BY ANTHONY E. PARENT, ESQ.
The hidden side to to the McBride FBAR judgment
I was fortunate enough to speak with Jon McBride, the defendant in US v. McBride, a case that ruled in favor of the United States government, allowing the IRS to impose a $200,000.00 FBAR penalty against him. Mr. McBride was kind enough to allow me to record our conversation about this decision, a conversation I hope to have posted as soon as we can work out some technical difficulties with our recording equipment. While there were many interesting aspects of our conversation — McBride has certainly become an FBAR expert in his own right, I want to focus on three very important points.
1. McBride did not attempt to evade taxes.
McBride’s entire involvement in Merrill Scott, the now defunct ponzi-scheme, was to simply defer taxes. He was told — by ex-IRS attorneys and others at Merrill Scott — that this scheme, while controversial and often misunderstood, was entirely legal.
In fact, deferral is a legitimate goal of international tax planning. It is what companies and individuals do all day, every day. Other examples of deferral are traditional 401(k) plans. It allows you to grow your assets, tax-free and you are only taxed when you actually receive money.
And this is how McBride treated the money he would receive back from Merrill Scott. He reported on his taxes what Merrill Scott gave back to him.
The IRS thought different. During a lengthy audit procedure (in which McBride admitted he should have hired legal counsel and not represented himself pro se) the IRS believed substance should trump the form and found that McBride should be taxed for earnings that the Merrill Scott assets made on his behalf.
McBride paid taxes on all the money he took and received from Merrill Scott. What he did not pay taxes on and did not report the income he thought he was deferring and the IRS sent him a bill for the outstanding balance.
2. McBride was never charged nor convicted of any crime
Even I was confused by the court’s opinion. I originally thought, that like in Williams, there was a plea to tax evasion. McBride tells me that no — there was never a threat to a tax evasion charge. He actually was trying to help the IRS to try to prosecute Merrill Scott as if they never sold him on this this fraudulent tax avoidance scheme, he would have never lost half a million dollars and been involved in this nightmare for the last 10 years. McBride tells me that rather, many of the quotes the court uses to paint him as a criminal are from when McBride was under tax audit. He admits that was outraged the IRS was going after him — not Merrill Scott. He admits he should not have taken his his anger out on the IRS auditor. He admits letting his anger get the best of him and he made regrettable claims to the IRS that were later used against him.
3. McBride did not have signatory authority on any accounts
The Court held that “tacit” control counted as control for FBAR-penalty purposes. McBride further explained that he could not force Merrill Scott to give him any money. His point is further underlined by this fact: If he did have control over the accounts, then how was Merrill Scott able to steal $500,000 from him?
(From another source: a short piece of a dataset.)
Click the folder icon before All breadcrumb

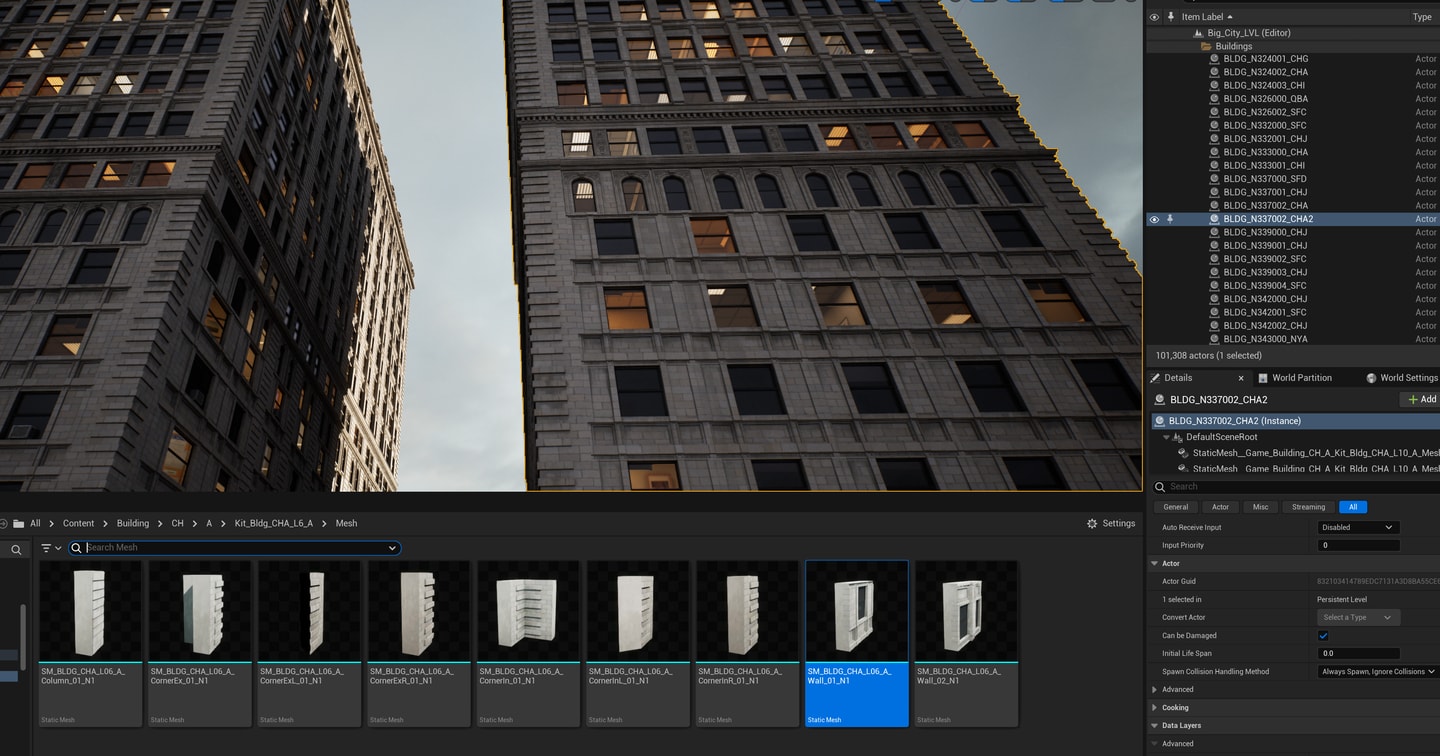click(x=18, y=523)
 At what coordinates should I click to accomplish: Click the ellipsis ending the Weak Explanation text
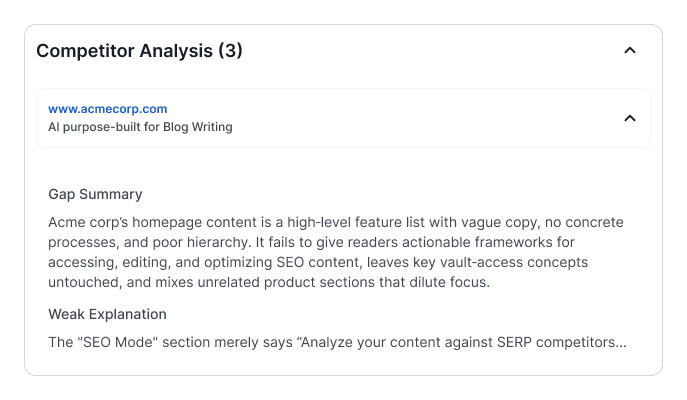(621, 342)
Conclusion: McBride’s Advice for those with unfiled FBARs
I asked McBride whether or not someone who currently has unfiled FBARs and/or questionable income sources, well, if those people should use the 2012 Offshore Voluntary Disclosure Program. His response was terse:
“It’s a total no-brainer.” He further adds “look, they got me and I didn’t even have signatory authority. I would love to have been able to get into this program.”
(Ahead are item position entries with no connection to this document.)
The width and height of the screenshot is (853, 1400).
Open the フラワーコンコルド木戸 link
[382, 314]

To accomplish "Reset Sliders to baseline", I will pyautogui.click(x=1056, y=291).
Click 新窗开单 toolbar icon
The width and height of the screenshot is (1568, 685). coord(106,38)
Additional Note: McBride’s resources were limited at the time of trial. He was able to convince his personal friend, Philip J. Hardy, Esq., a family law attorney, to represent him. Our impression of Mr. Hardy’s brief and evidence are very favorable. For an attorney who was new to the offshore storm, we believe that Mr. Hardy and his client did an admirable job of explaining the facts and applying the law. They should be proud of the fight they put up against the most powerful government in the world. The important issues were raised, it was simply that, Judge David Nuffer, on his first trial since being appointed judge, simply disregarded them. Of particular note: McBride had no power to make distributions from the Merrill Scott accounts, yet Judge Nuffer’s found that “tacit control” is tantamount to “actual control” thus enough to trigger penalties. This is a novel FBAR concept and completely contradictory to the IRS’ own FAQs. This is bad law and deserves to be struck down. Taxpayers should be able to rely on clear IRS guidance, no?